Oh, God, oh God, oh God.  QuickFit has gone and China Shop is back.

Should I just do a Carmel and have the boob lopped off with a jolly old straight scar and no stupid fake bulge?  I don’t know anymore.  I like my back.  I don’t want people carving into it.  But then would I get upset at dinner parties if Fred ogled cleavage?  He is a man after all.  I probably would.  I would suffer dreadful boob envy.  I could just decide never to go to another dinner party.  Overrated things anyway.

‘I don’t have much fat on my back,’ I protested.

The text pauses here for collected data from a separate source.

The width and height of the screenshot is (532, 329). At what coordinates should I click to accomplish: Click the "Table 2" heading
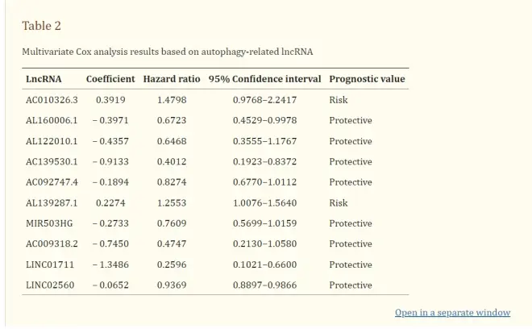click(x=41, y=26)
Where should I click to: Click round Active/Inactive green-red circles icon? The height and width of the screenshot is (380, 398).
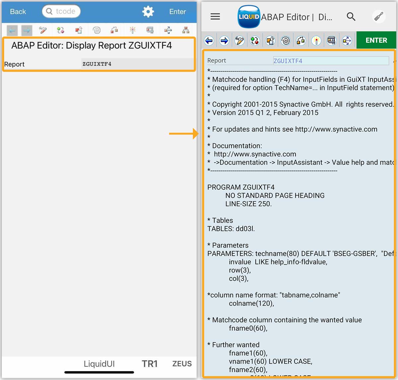coord(255,41)
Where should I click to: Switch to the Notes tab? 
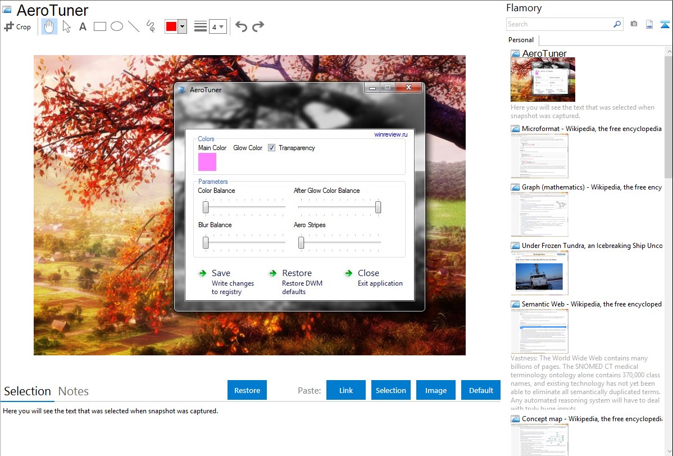[x=74, y=391]
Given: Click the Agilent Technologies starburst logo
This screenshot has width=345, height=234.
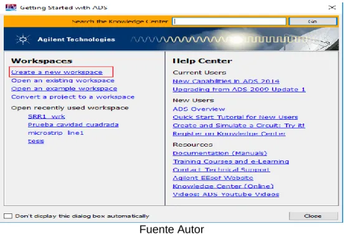Looking at the screenshot, I should [23, 39].
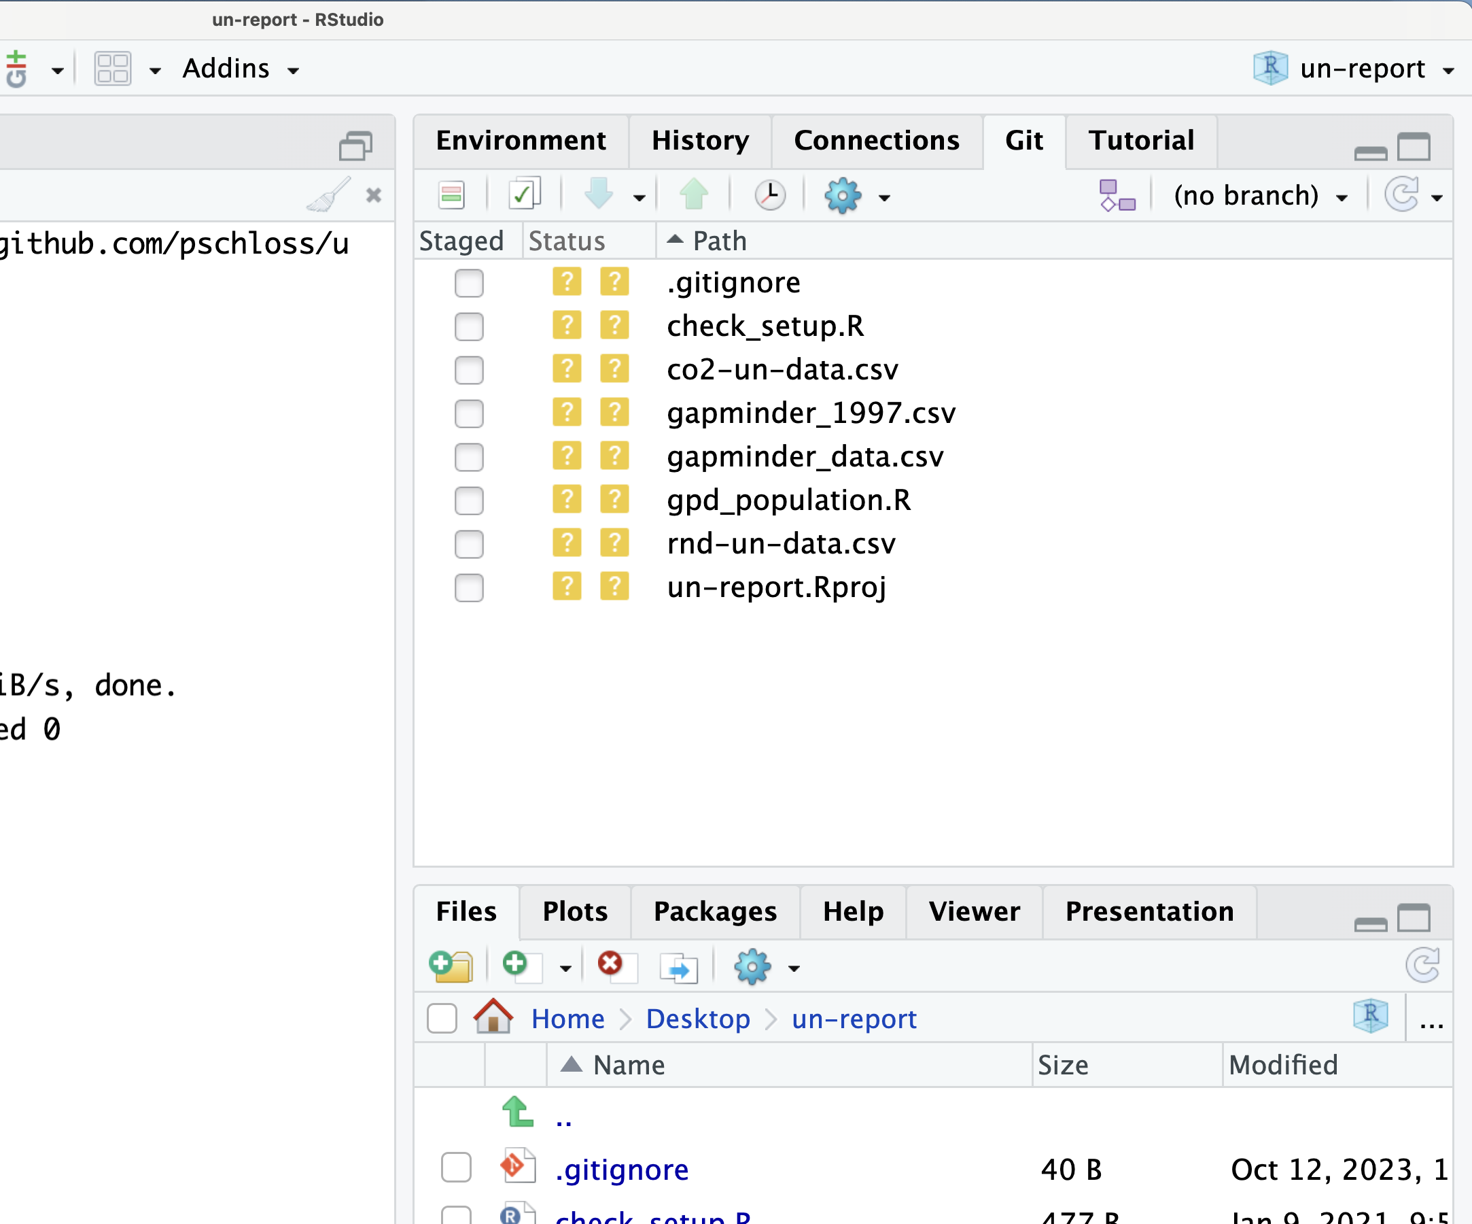Open the .gitignore file link

coord(622,1170)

Miss Benyan swivelled me round and made me look at my back in the mirror.  ‘You do.  Look at this layer of flesh.’

OK.  So I have a fat back.  Bovvered?  Like, literally, bovvered?

I spoke to a nurse before leaving.  She showed me pictures of the op.  I said ‘Can you give me a date?’

‘Next week we will have you in again so you have time to think of questions.  Then we will give you a date,’ she said.

For the first time I am wondering how it would all have been if I had chosen to go to the Epping Breast Unit.

I wished I had taken Claire with me.  She would have got a date for me.  She would have decided it was time to set up the Royal Society for the Prevention of Cruelty to Middle Aged Fat-Backed Women.

Since then I have been for dinner at Claire’s, Sue’s, Agent X’s, I’ve been on a fab outing to see Singing in the Rain with Cath, Ali, Lizzie, Gill and Lizzie’s Mum, I’ve had coffee in the Rosey Lea with Phoebe, I’ve been walking with Margaret.  Despite all these blessings, I still feel freaked and wish I was swimming in the sea with my children.  Claire just texted to ask ‘Are you feeding your good wolf?’

I replied ‘Good wolf died unfortunately.  Only bad wolves.’  It’s really not that bad but I like to scare her and keep her on her toes.

She texted again:  ‘I prescribe a dose of gin and friendship.’  We’re on for tonight.  I’m thanking the Angels for friends.